Empathy and the Poetic Imagination (Sections 2 and 3)


Empathy and the Poetic Imagination (Sections 2 and 3)
(for the introduction and Section 1 click here)

by Bruce Bond

The Poet as Barbaric

Suffering is power. It is also suffering. Pain has a defiantly private dimension and as such asserts itself in one sense as a boundary between selves. Suffering makes plain the impossibility of empathy as an absolute. Nowhere is the ambiguous subject of “appropriation” more heated as when it involves the appropriation of one’s power in the form of self-inflating assumptions about and identifications with another’s suffering. Thus the sense of violation implied by the notion of appropriation extends beyond the ethical realm into a fundamental epistemological one. Stated another way, ethics and epistemology inform each other’s resistance to the act of appropriation, particularly in difficult times when a public sensitivity to the problem of appropriation and imaginative eclipse rises. With suffering, particularly on a collective scale, the pressure of the real increases, along with the expectations that imaginative forms honor the alterity of that pressure. In extreme cases, art goes silent.
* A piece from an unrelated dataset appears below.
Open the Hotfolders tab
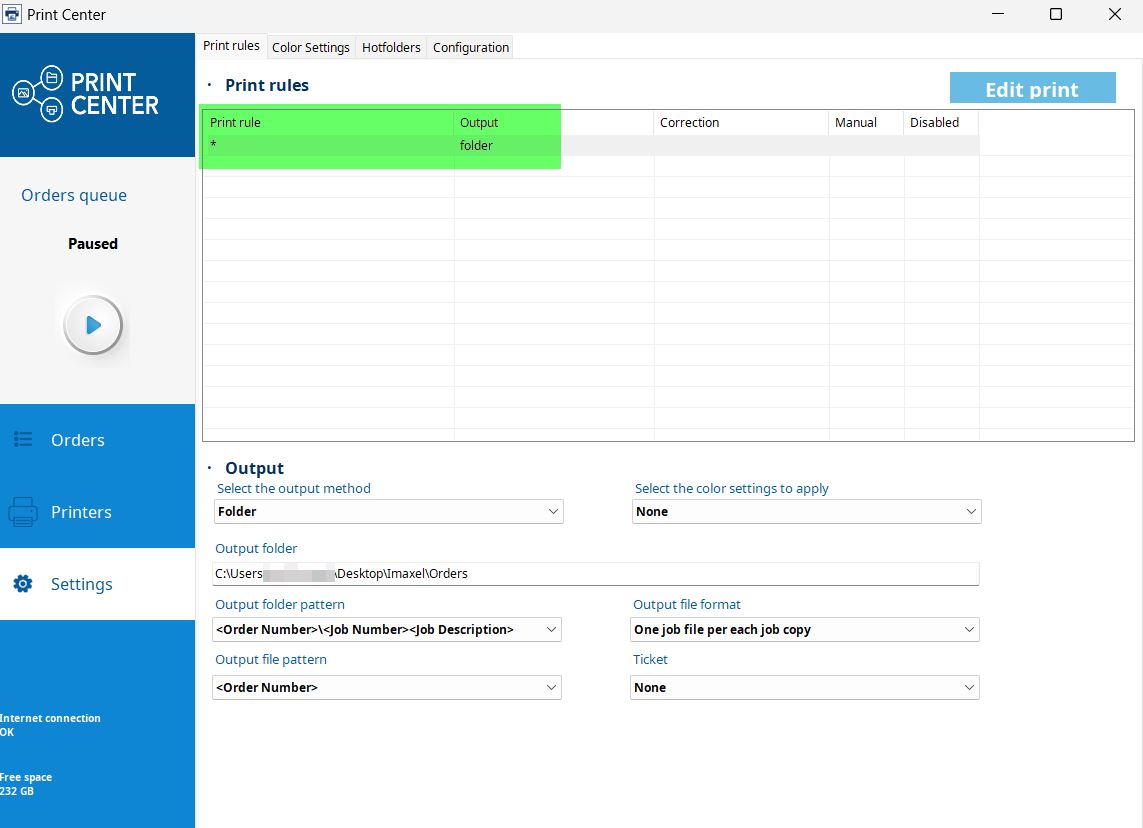 pyautogui.click(x=391, y=47)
In his book Shock of the New, Robert Hughes points to the silencing effect that holocaust photographs had on the world of painting. Painters felt paralyzed, unable to compete with the greater transparency of the documentary medium. This is not to say that photographic journalism lacks an aesthetic, only that the aesthetic elements appear subordinated more emphatically to their subject. The greater the suffering rendered, the greater the perceived need for such subordination. Take Nick Ut’s Pulitzer-winning, Vietnam-era photograph of a naked girl running from napalm. Indeed it has a striking composition to it. We see there at the center of our attention the girl framed by other children, one of whom looks back to soldiers bringing up the rear, and behind them in the distance, the great, black, devouring cloud.  Given that drama and our likely empathic response, it may disturb our ethical sensibilities to admit to the aesthetic elements of satisfaction, of pleasure even, that contribute to our response. That said, it is unlikely that the photograph would have garnered such attention if it had been out of focus or badly composed. Journalistic aesthetics must above all appear to intensify rather than mitigate the pressure of the real. It is not the role of the news photo to draw attention to the dissonance between compositional satisfaction and documentary pressure.
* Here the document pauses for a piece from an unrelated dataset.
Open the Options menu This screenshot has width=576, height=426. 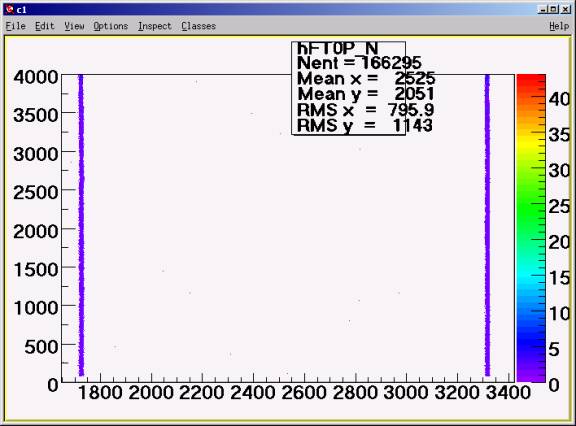[x=111, y=26]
In his “An Essay on Cultural Criticism and Society,” Theodore Adorno’s famous claim, “To write a poem after Auschwitz is barbaric” (p. 34), benefits from the greater context of his argument:

To anyone in the habit of thinking with his ears, the words ‘cultural criticism’ (Kulturkritik) must have an offensive ring, not merely because, like automobile, they are pieced together from Latin and Greek. The words recall a flagrant contradiction. The cultural critic is not happy with civilization, to which alone he owes his discontent. He speaks as if he represents unadulterated nature or a higher historical stage. Yet he is necessarily of the same essence as that to which he fancies himself superior. (p. 19)

Here he admits a certain humility and culpability, enmeshed, indebted, and shaped as he is by the objects of his critique. Although in a similarly self-effacing spirit, he will admit later that he overstated his case about the barbarism of poetry after the holocaust, his famous claim is nonetheless useful in articulating something of the humility and shame that haunts the effort to turn extreme horror into the stuff of poetic wonder and compositional satisfaction.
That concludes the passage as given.